Why Weekend Gaps Matter More for Prop Traders
If you’re trading in your own account, weekend gaps can hurt, but you can decide to ride it out. In a prop firm, however, things are stricter. You can’t simply “hope it comes back” if your trade gets absolutely killed at the open.
Here’s why gaps matter particularly for funded traders:
- Drawdown Rules – The majority of best prop firms for futures have limited daily and total drawdowns. A losing gap against you can clean out your account within seconds, before you even execute a trade.
- Overnight & Weekend Holding Restrictions – A few firms prohibit you from holding futures positions over the weekend. If you do hold them, you’re jeopardizing disqualification before Monday even begins.

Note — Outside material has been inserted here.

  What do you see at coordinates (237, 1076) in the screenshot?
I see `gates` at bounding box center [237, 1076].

- Psychological Pressure – Having a gap can kill your account and adds extra mental stress. Prop firms already challenge discipline; gaps raise that challenge to another level.
- Opportunity Cost – Conversely, gaps can also be opportunities. If you have prepared well, you may pick up on a favorable move at the point of opening. Once again, discipline is paramount.

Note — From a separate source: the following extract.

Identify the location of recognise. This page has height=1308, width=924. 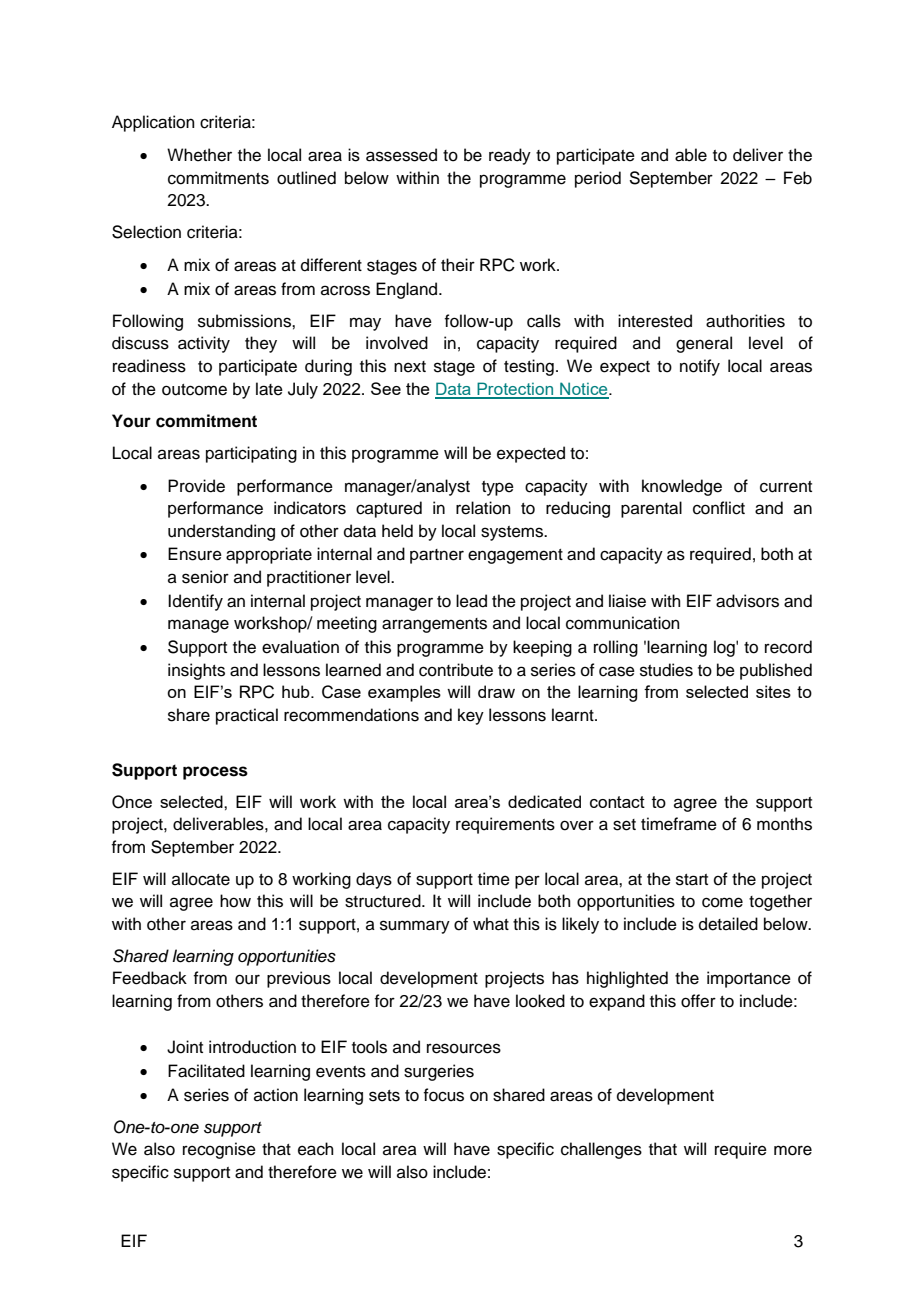
(219, 1150).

Strategies for Dealing with Weekend Gaps as a Prop Trader
Obey Your Firm’s Rules
This may seem simple-minded, but it’s worth saying twice: if your prop firm has a rule against weekend holding, don’t try to push the envelope. You’ll get no prize for courage—you’ll just get disqualified.
Close Positions Before Friday’s Closing
If you’re not 100% confident in a trade, it’s better to close out before the weekend. Don’t gamble on “hoping” the gap goes your way. Prop trading isn’t about hope—it’s about consistency.
Watch the News Flow
Keep an eye on upcoming events. Is the Fed chair giving a speech on Saturday? Is there a big election overseas? Knowing the calendar can help you predict when a gap is more likely.
Use Small Size for Weekend Exposure
If your firm allows weekend holding, consider scaling down your positions. Smaller size means less risk if the gap moves against you.
Build a Gap Playbook
Some traders actually specialize in trading gaps. They track how often gaps fill (meaning price retraces back to the Friday close) and develop strategies around that. If you’re disciplined, this could be a profitable angle.
Remain Calm on Sunday Open
When the futures open on Sunday night, volatility tends to be crazy. Don’t rush in. Sometimes the best move is to sit through the first 15–30 minutes and let things calm down.